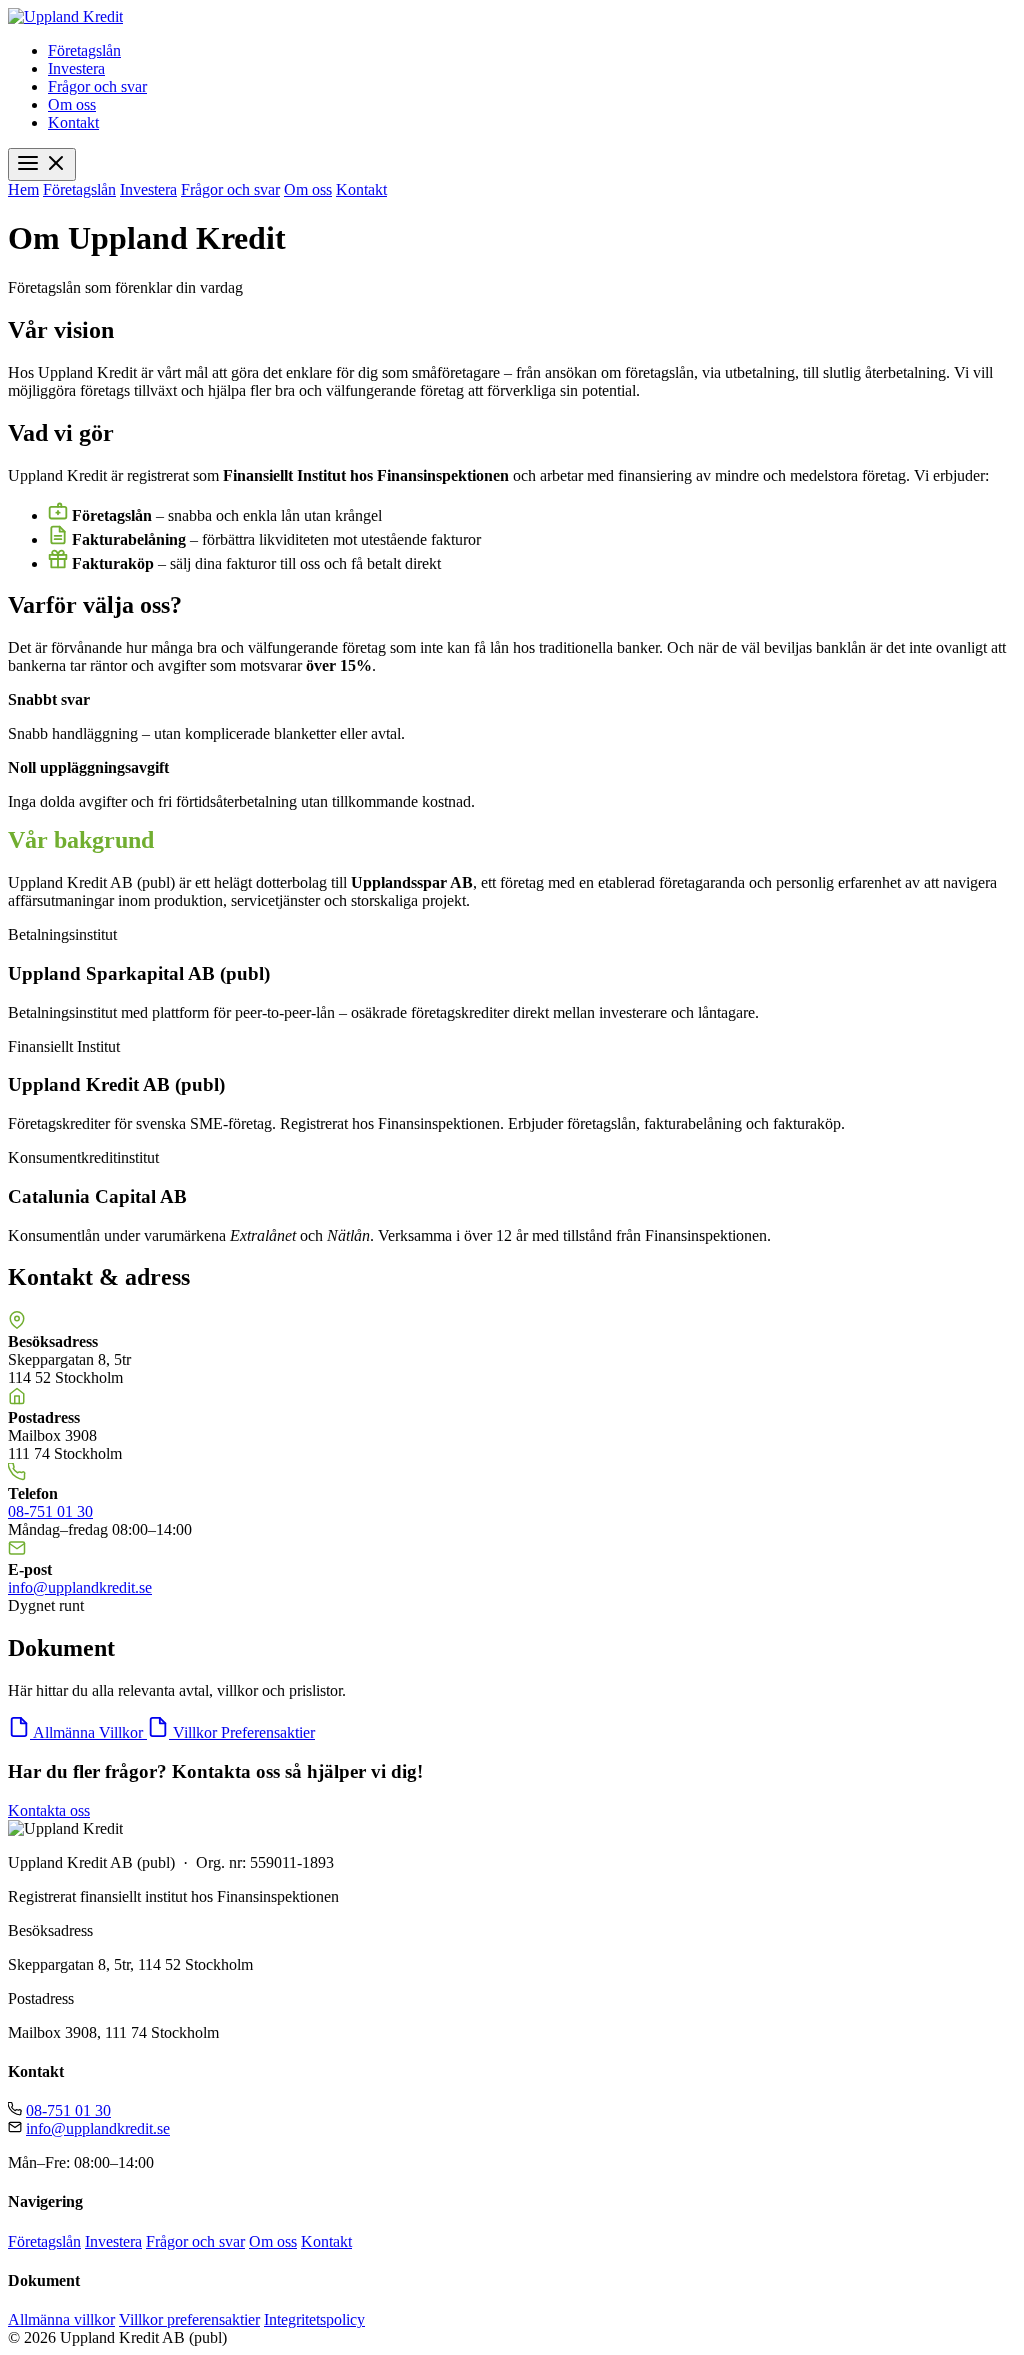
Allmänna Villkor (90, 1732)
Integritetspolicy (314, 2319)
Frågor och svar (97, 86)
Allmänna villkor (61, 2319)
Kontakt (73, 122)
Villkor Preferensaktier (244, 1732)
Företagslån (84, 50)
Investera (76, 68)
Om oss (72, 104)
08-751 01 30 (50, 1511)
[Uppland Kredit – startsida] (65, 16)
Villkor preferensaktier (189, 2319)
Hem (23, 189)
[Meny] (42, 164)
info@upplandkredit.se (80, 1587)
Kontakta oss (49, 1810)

--

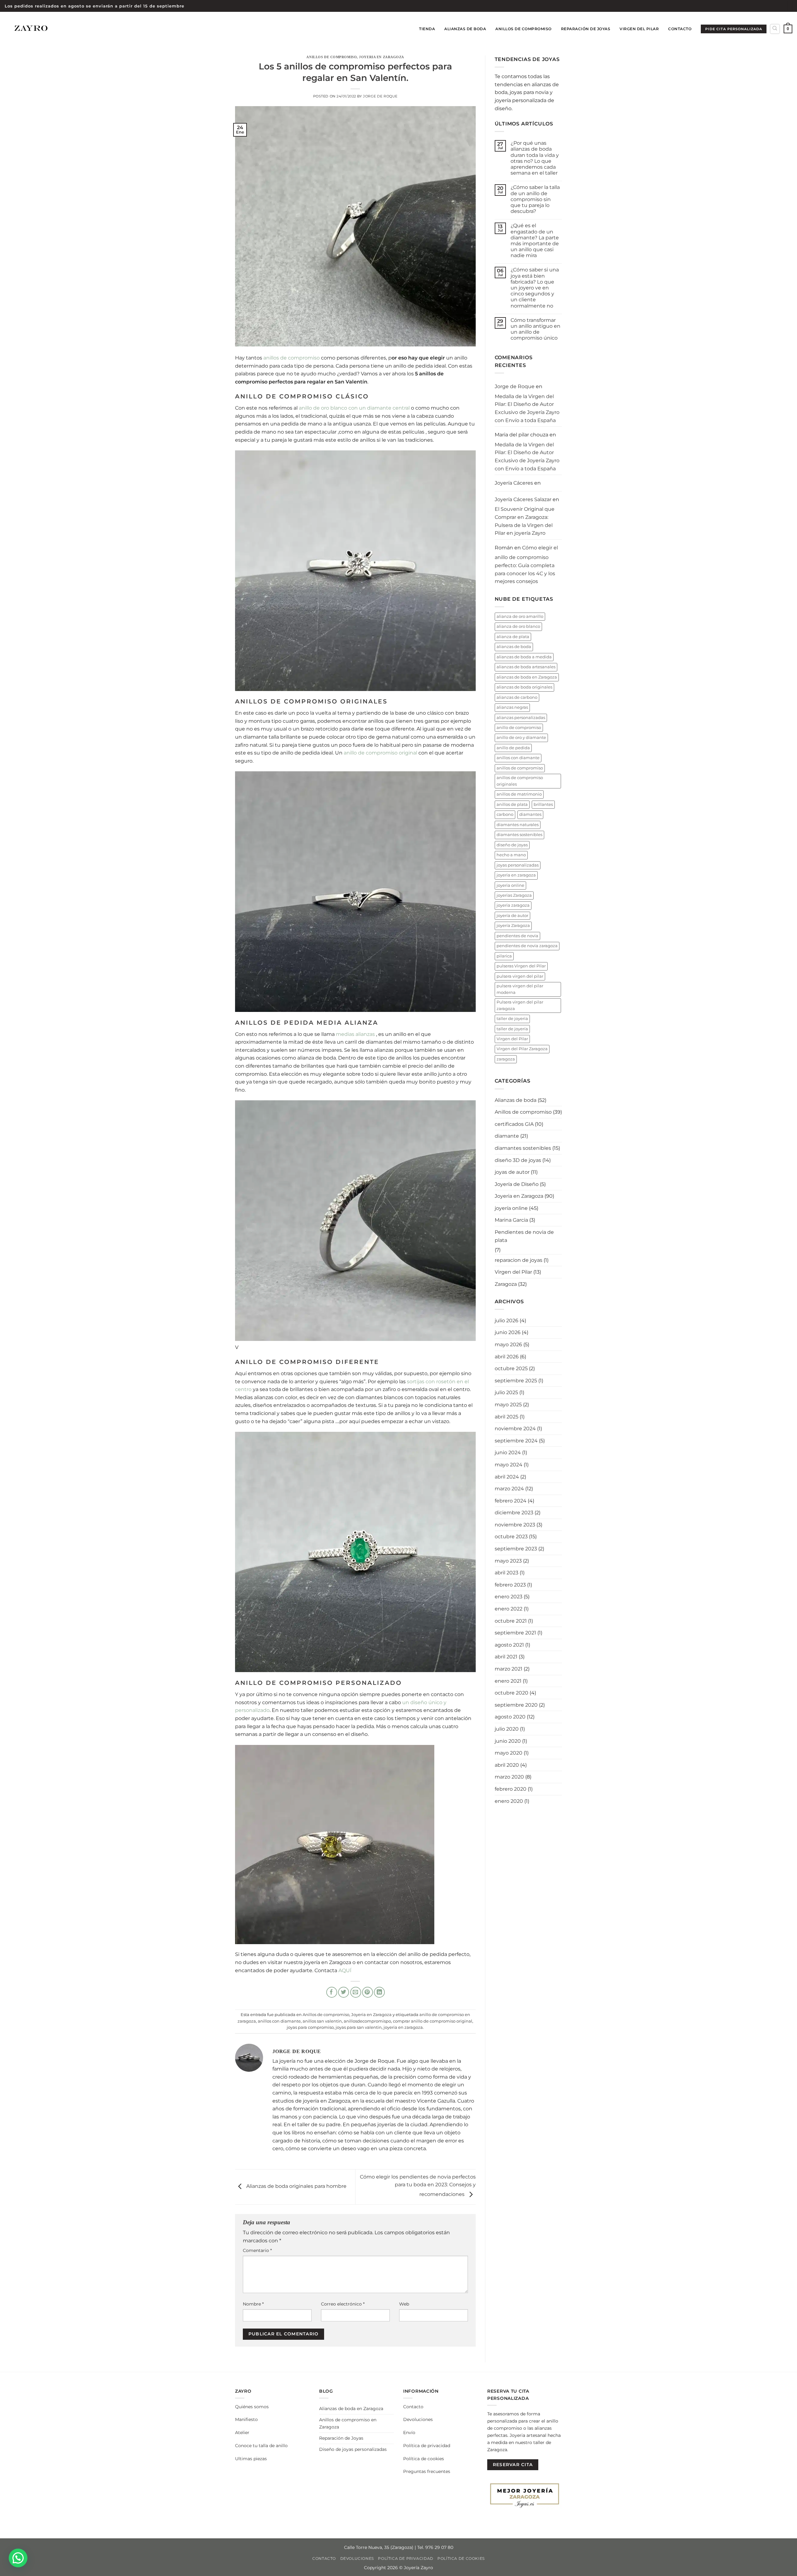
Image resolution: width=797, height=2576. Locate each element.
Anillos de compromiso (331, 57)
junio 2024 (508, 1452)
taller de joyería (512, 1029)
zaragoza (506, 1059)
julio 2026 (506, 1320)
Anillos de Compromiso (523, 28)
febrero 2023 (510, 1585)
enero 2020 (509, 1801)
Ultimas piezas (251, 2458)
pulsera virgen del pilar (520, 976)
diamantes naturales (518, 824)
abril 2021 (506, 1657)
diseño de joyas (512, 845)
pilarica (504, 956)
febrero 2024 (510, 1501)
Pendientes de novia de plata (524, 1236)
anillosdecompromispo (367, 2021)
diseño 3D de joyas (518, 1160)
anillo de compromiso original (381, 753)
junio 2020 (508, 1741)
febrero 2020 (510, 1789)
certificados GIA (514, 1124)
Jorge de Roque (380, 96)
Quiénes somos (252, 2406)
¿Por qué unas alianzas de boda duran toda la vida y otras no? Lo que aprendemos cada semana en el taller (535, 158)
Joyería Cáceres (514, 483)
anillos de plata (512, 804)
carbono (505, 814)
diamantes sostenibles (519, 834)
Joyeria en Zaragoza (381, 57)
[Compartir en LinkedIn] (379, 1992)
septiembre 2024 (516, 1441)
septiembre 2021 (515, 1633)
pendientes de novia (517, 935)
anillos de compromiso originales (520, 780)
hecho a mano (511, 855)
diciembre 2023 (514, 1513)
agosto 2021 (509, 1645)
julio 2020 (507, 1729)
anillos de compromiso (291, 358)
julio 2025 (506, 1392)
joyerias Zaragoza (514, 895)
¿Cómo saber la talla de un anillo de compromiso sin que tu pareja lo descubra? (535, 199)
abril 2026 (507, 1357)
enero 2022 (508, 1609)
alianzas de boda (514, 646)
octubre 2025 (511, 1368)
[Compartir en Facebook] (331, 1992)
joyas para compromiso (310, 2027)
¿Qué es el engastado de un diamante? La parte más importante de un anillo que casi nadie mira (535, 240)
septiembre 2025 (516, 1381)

## What to do
Working from the material above, restate word for word the lines between the line with "diseño de joyas (512, 845)" and the line with "joyas para compromiso (310, 2027)", both included, and only those.

## Response
diseño de joyas (512, 845)
pilarica (504, 956)
febrero 2024 (510, 1501)
Pendientes de novia de plata (524, 1236)
anillosdecompromispo (367, 2021)
diseño 3D de joyas (518, 1160)
anillo de compromiso original (381, 753)
junio 2020 (508, 1741)
febrero 2020 (510, 1789)
certificados GIA (514, 1124)
Jorge de Roque (380, 96)
Quiénes somos (252, 2406)
¿Por qué unas alianzas de boda duran toda la vida y otras no? Lo que aprendemos cada semana en el taller (535, 158)
Joyería Cáceres (514, 483)
anillos de plata (512, 804)
carbono (505, 814)
diamantes sostenibles (519, 834)
Joyeria en Zaragoza (381, 57)
[Compartir en LinkedIn] (379, 1992)
septiembre 2024 (516, 1441)
septiembre 2021 (515, 1633)
pendientes de novia (517, 935)
anillos de compromiso originales (520, 780)
hecho a mano (511, 855)
diciembre 2023 (514, 1513)
agosto 2021 (509, 1645)
julio 2020 (507, 1729)
anillos de compromiso (291, 358)
julio 2025 (506, 1392)
joyerias Zaragoza (514, 895)
¿Cómo saber la talla de un anillo de compromiso sin que tu pareja lo descubra? (535, 199)
abril 2026 (507, 1357)
enero 2022 (508, 1609)
alianzas de boda (514, 646)
octubre 2025 (511, 1368)
[Compartir en Facebook] (331, 1992)
joyas para compromiso (310, 2027)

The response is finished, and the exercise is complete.